A Missouri inmate was executed Tuesday for the 2003 murder, in what is believed to be the first execution of a transgender woman in the United States.
Amber McLaughlin, 49, was convicted of stalking her ex-girlfriend to death and then dumping her body in the Mississippi River in St. Louis. McLaughlin’s fate was sealed earlier Tuesday after Republican Gov. Mike Parsons denied a clemency request.
McLaughlin spoke quietly to a spiritual advisor at her side as she injected the lethal dose of pentobarbital. McLaughlin took two heavy breaths, then closed his eyes. He was pronounced dead a few minutes later.
“I’m sorry for what I did,” McLaughlin said in a final, written, statement. “I am a loving and caring person.”
A database on the website of the Death Penalty Information Center against the Death Penalty shows that 1,558 people have been executed since the death penalty was reinstated in the mid-1970s. All but 17 of those executed were men. The center said there are no known cases of an openly transgender prisoner being executed. McLaughlin began his transition nearly three years ago at the state prison in Potosi.

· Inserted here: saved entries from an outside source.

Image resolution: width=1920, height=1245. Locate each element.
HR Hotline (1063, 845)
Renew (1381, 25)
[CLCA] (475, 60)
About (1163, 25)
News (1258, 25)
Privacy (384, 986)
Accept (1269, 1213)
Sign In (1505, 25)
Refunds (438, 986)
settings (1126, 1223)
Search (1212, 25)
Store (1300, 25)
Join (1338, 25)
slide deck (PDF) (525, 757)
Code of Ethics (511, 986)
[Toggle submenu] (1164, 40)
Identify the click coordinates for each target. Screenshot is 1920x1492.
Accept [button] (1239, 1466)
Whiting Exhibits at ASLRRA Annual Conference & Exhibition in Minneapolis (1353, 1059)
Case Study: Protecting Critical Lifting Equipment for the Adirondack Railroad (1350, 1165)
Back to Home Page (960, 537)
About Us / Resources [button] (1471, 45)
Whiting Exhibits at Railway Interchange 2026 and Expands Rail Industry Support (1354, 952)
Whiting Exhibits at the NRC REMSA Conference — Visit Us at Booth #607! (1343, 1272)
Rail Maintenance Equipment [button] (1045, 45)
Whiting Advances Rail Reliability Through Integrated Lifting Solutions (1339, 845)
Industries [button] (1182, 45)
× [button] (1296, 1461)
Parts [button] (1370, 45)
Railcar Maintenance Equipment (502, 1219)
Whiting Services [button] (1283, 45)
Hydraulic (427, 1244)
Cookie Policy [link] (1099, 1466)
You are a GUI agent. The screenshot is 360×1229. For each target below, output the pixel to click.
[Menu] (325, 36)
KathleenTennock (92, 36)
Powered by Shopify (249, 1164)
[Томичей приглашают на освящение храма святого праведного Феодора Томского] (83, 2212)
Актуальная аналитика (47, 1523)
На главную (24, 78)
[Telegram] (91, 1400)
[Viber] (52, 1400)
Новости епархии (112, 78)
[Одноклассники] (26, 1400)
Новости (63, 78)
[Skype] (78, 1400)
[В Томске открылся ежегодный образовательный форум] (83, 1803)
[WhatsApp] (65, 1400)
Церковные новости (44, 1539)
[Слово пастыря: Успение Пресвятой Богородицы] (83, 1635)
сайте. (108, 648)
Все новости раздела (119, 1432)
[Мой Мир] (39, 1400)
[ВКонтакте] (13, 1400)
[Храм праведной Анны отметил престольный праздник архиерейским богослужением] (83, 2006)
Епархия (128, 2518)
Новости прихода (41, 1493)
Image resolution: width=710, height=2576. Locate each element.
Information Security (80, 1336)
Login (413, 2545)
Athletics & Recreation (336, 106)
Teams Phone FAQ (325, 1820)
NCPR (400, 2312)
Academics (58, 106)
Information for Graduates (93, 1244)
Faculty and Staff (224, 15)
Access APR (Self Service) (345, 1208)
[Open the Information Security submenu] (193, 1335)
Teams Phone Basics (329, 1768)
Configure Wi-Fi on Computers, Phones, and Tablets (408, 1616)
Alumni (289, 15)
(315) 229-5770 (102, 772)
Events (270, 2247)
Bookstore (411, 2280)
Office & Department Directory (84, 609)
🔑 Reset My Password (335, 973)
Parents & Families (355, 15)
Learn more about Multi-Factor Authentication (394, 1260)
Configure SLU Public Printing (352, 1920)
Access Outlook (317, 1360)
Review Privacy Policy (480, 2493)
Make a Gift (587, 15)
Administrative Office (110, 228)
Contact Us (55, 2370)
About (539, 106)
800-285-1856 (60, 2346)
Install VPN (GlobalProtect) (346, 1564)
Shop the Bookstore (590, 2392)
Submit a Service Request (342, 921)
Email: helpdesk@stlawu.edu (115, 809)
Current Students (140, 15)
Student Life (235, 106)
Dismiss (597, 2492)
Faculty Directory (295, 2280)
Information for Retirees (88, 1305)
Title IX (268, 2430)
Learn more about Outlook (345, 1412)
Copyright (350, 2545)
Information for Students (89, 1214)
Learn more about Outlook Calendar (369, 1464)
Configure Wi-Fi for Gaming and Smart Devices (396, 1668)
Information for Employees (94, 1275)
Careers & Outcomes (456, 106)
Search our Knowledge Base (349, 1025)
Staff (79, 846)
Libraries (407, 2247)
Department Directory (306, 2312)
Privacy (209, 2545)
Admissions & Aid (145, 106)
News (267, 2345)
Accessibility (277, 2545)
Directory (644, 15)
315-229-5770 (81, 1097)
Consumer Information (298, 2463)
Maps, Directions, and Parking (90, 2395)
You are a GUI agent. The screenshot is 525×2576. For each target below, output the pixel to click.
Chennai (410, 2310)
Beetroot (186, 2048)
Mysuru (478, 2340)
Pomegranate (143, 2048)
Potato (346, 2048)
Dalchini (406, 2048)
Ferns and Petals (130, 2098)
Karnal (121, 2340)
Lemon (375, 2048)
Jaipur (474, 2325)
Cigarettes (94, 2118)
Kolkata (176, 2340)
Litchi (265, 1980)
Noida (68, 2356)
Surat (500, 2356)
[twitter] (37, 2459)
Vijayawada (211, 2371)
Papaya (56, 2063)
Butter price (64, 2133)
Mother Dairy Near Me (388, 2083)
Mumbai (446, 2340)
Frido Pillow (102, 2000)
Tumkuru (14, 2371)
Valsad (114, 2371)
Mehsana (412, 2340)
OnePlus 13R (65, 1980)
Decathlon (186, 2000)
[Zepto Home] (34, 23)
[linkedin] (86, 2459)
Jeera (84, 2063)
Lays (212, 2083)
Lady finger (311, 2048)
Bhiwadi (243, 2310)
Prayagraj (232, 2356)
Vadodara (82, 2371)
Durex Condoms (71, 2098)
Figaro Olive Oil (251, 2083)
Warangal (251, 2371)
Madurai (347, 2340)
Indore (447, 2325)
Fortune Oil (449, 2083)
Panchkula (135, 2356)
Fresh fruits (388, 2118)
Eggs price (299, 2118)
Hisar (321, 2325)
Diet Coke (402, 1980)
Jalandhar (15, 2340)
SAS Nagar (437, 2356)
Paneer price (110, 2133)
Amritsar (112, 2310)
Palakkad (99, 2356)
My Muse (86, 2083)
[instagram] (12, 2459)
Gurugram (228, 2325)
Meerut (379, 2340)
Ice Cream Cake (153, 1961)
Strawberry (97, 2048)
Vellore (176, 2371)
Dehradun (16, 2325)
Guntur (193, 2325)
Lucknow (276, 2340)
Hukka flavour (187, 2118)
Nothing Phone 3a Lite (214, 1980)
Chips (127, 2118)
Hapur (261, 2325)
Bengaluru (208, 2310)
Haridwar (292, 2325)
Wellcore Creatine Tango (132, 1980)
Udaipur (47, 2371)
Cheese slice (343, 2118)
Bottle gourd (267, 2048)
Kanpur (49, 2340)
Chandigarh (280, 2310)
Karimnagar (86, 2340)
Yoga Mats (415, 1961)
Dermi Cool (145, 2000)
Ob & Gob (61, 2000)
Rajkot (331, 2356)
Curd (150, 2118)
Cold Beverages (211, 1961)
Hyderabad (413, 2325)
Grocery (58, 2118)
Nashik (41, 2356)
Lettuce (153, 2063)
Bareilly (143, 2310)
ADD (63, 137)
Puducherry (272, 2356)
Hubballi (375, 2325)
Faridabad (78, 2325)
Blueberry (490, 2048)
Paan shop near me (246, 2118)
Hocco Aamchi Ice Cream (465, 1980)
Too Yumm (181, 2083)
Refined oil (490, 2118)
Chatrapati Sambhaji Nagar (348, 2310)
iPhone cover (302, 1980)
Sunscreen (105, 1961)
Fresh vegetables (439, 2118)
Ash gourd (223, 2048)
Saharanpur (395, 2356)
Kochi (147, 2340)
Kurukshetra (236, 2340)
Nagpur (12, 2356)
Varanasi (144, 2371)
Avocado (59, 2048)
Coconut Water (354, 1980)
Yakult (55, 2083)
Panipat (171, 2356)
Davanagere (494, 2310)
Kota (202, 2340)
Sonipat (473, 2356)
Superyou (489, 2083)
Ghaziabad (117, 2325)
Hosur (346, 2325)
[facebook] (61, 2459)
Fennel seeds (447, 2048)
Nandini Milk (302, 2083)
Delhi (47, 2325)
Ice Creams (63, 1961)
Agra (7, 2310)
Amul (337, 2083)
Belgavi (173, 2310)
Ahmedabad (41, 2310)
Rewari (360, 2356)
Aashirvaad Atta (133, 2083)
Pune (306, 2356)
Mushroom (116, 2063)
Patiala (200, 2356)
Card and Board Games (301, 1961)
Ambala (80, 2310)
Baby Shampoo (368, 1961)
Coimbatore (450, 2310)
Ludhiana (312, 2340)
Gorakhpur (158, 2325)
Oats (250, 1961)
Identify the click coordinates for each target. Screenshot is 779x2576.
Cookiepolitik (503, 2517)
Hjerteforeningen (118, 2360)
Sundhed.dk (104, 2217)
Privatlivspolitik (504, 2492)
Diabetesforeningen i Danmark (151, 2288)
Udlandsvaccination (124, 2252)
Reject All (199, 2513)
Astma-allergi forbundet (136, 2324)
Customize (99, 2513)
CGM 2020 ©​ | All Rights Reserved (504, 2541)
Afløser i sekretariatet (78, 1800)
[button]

The clemency petition cited McLaughlin’s traumatic childhood and mental health issues, which the jury never heard about during his trial. A foster parent smeared feces on her face when she was a baby and her adoptive father used a stun gun on her, according to the petition. It cited severe depression that resulted in several suicide attempts, both as a child and as an adult.
The petition also included reports citing diagnoses of gender dysphoria, a condition that causes pain and other symptoms due to a disparity between a person’s gender identity and the gender they were assigned at birth. But McLaughlin’s sexual identity was not the “main focus” of the pardon request, said his attorney, Larry Komp.
In 2003, long before the transition, McLaughlin was in a relationship with Beverly Guenther. After they stopped dating, McLaughlin would show up at the suburban St. Louis office where the 45-year-old Guenther worked, sometimes hiding inside the building, according to court records. Guenther obtained a restraining order, and police officers sometimes drove to his car after work.
Guenther’s neighbors called the police on the night of November 20, 2003, when he failed to return home. Officers went to the office building, where they found a broken knife handle and a trail of blood next to her car. A day later, McLaughlin led police to a location near the Mississippi River in St. Louis, where the body had been dumped. Authorities say she was raped and stabbed repeatedly with a steak knife.
McLaughlin was convicted in 2006 of first-degree murder. A judge sentenced McLaughlin to death. Komp said Missouri and Indiana are the only states that allow a judge to sentence someone to death.
A court ordered a new sentencing hearing in 2016, but a federal appeals court panel reinstated the death penalty in 2021.
“McLaughlin terrorized Ms. Guenther during the final years of her life, but we hope her family and loved ones will finally find some peace,” Parsons said in a written statement after the execution.
McLaughlin began transitioning about three years ago, according to Jessica Hicklin, who spent 26 years in prison for drug-related murder before being released a year ago. Hicklin, now 43, sued the Missouri Department of Corrections, challenging a policy that prohibited hormone therapy for inmates who did not receive it before being incarcerated. She won the case in 2018 and became an advocate for other transgender inmates, including McLaughlin. McLaughlin did not receive hormone treatment, however, Komp said.
Hicklin described McLaughlin as a painfully shy person who came out of his shell after he decided to transition.
“He always had a smile and a dad joke,” Hicklin said. “If you talked to him, it was always with a dad joke.”
The Bureau of Justice Statistics estimates that there are 3,200 transgender inmates in the nation’s jails and prisons. Perhaps the most famous case of a transgender prisoner seeking treatment was that of Chelsea Manning, a former Army intelligence analyst who spent seven years in federal prison for leaking government documents to WikiLeaks until her sentence was commuted by President Barack Obama in 2017. The army agreed. Paying for hormone treatment for Manning in 2015.
In 2015, the U.S. Department of Justice wrote in a court filing that state prison officials must treat an inmate’s gender identity status the same way they treat other medical or mental health conditions, regardless of when the diagnosis was made.
The only woman executed in Missouri was Bonnie B. Headey, who was executed on December 18, 1953, for the kidnapping and murder of a 6-year-old boy. Heidi was killed in the gas chamber along with another kidnapper and murderer, Carl Austin Hall.
Nationally, 18 people were executed in 2022, including two in Missouri. Kevin Johnson was executed in November for the ambush killing of a Kirkwood, Missouri, police officer. Carman Deck was executed in May for the murders of James and Zelma Long during a robbery at their home in De Soto, Missouri.
Another Missouri inmate, Leonard Taylor, is scheduled to die on February 7 for killing his girlfriend and her three young children.